» GOAL OF THE EXERCISE: Nothing outside the range is to be copied. From the entries below, reproduce exactly the lines starting at the one with "Screen dimensions: 1507x812" and ending at the one with "You are a GUI", without pictures.

RECORDS SUPPLIED section start

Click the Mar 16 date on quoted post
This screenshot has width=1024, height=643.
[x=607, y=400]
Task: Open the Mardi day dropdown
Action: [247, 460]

RECORDS SUPPLIED section end
RECORDS SUPPLIED section start

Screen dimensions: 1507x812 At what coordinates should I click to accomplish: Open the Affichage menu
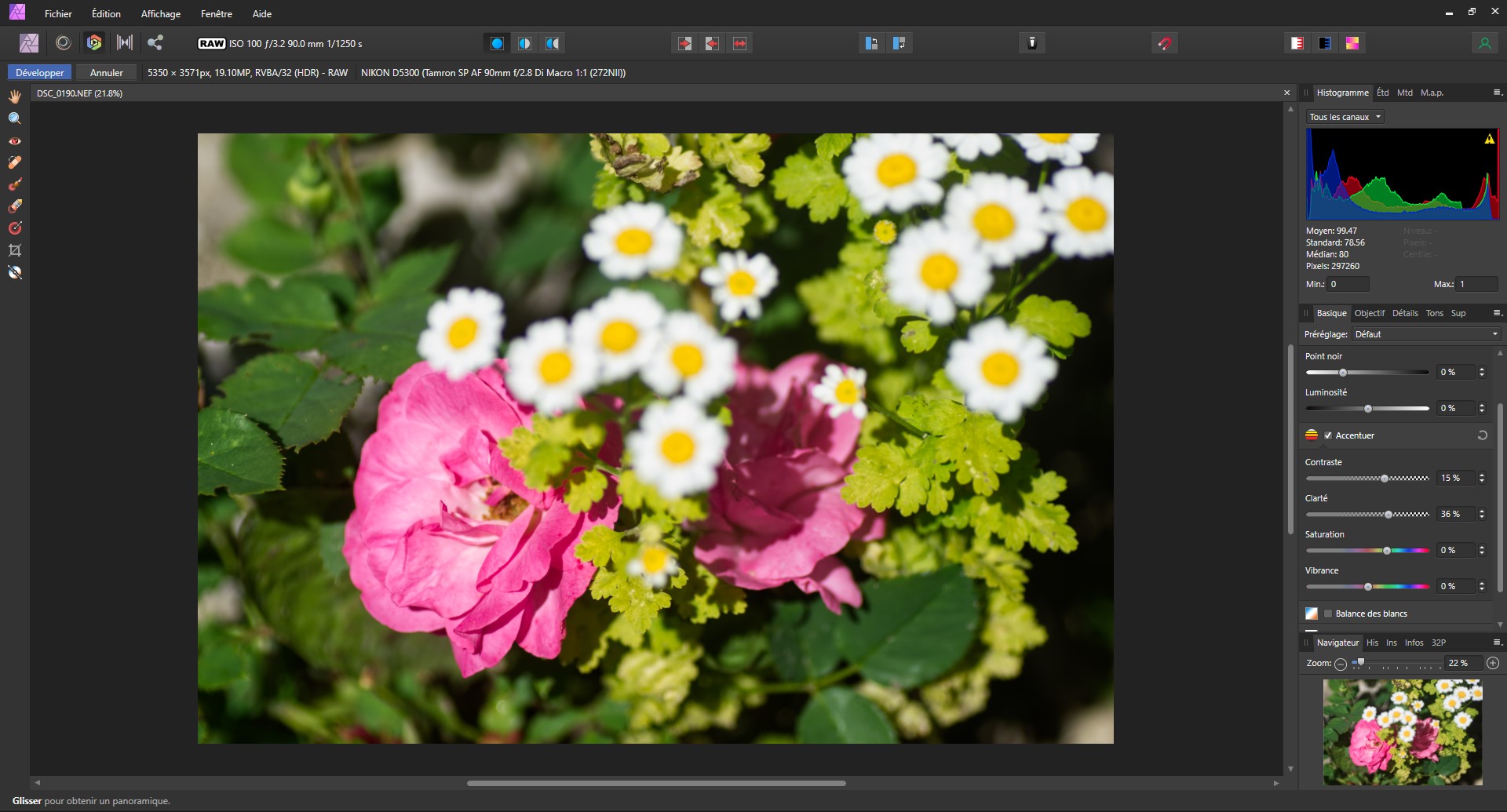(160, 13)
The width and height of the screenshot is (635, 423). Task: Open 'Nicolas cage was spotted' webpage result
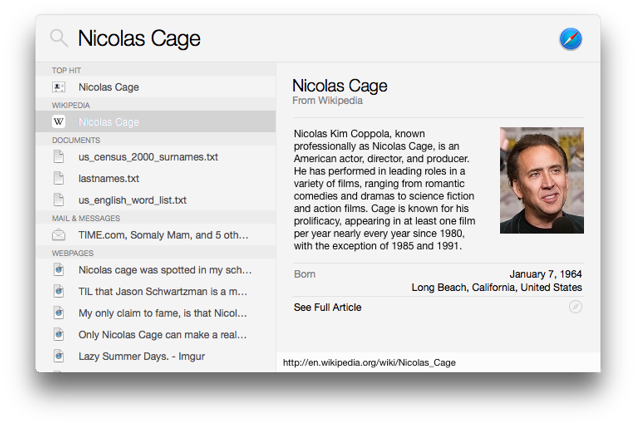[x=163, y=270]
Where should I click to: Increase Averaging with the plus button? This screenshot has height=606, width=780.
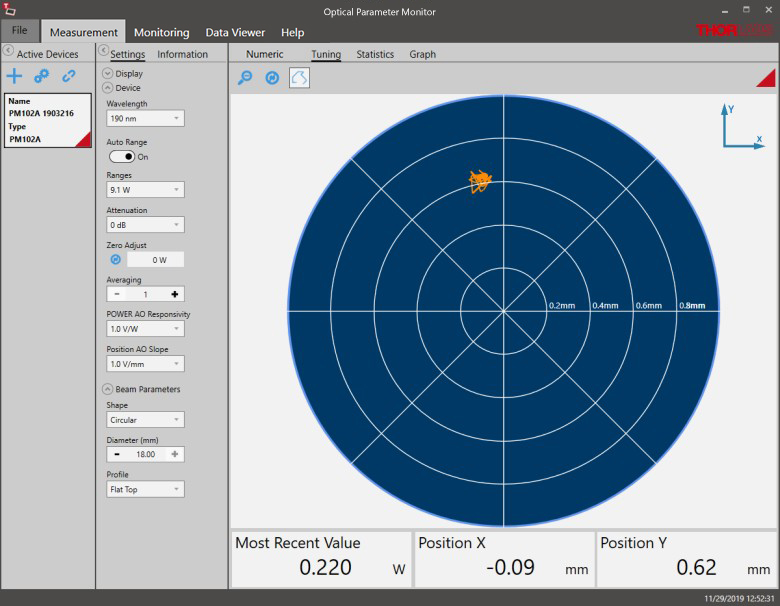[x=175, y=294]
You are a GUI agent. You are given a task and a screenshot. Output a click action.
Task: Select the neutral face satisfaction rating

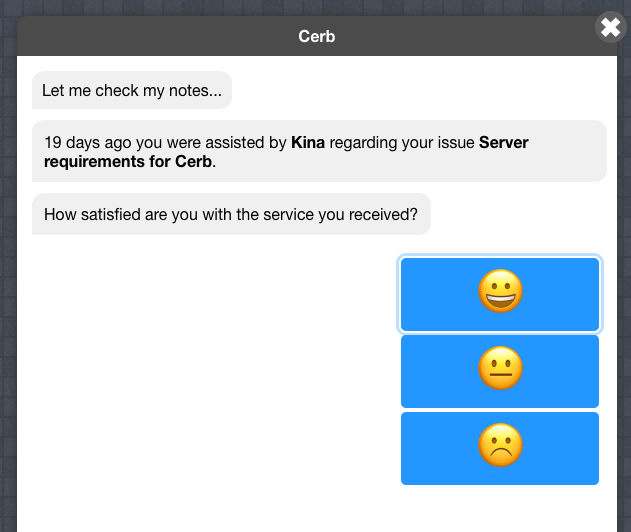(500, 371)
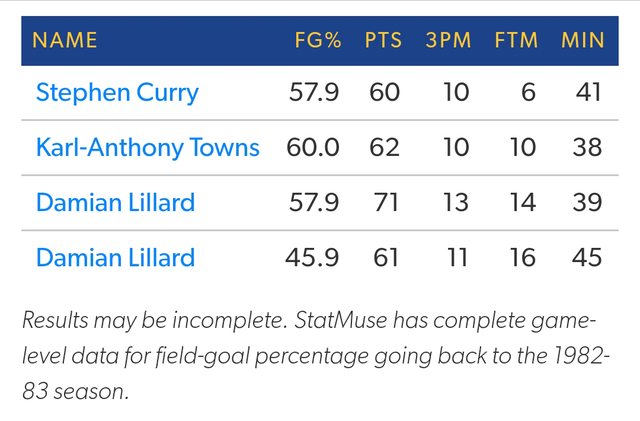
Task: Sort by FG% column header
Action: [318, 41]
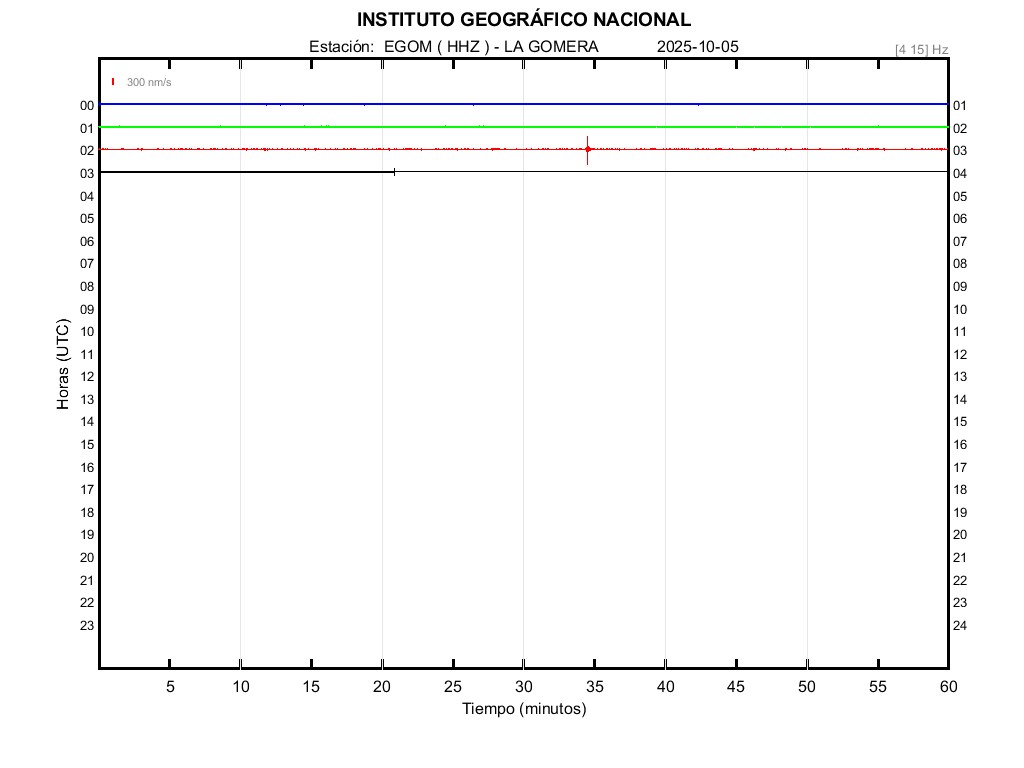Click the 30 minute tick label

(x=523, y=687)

RECORDS SUPPLIED section end

» EXPECTED ANSWER:
Screen dimensions: 1507x812 At what coordinates should I click to accomplish: Open the Affichage menu
(160, 13)
The width and height of the screenshot is (635, 423). Task: Open 'Nicolas cage was spotted' webpage result
[x=163, y=270]
Where should I click to: Increase Averaging with the plus button? This screenshot has height=606, width=780.
[x=175, y=294]
You are a GUI agent. You are given a task and a screenshot. Output a click action.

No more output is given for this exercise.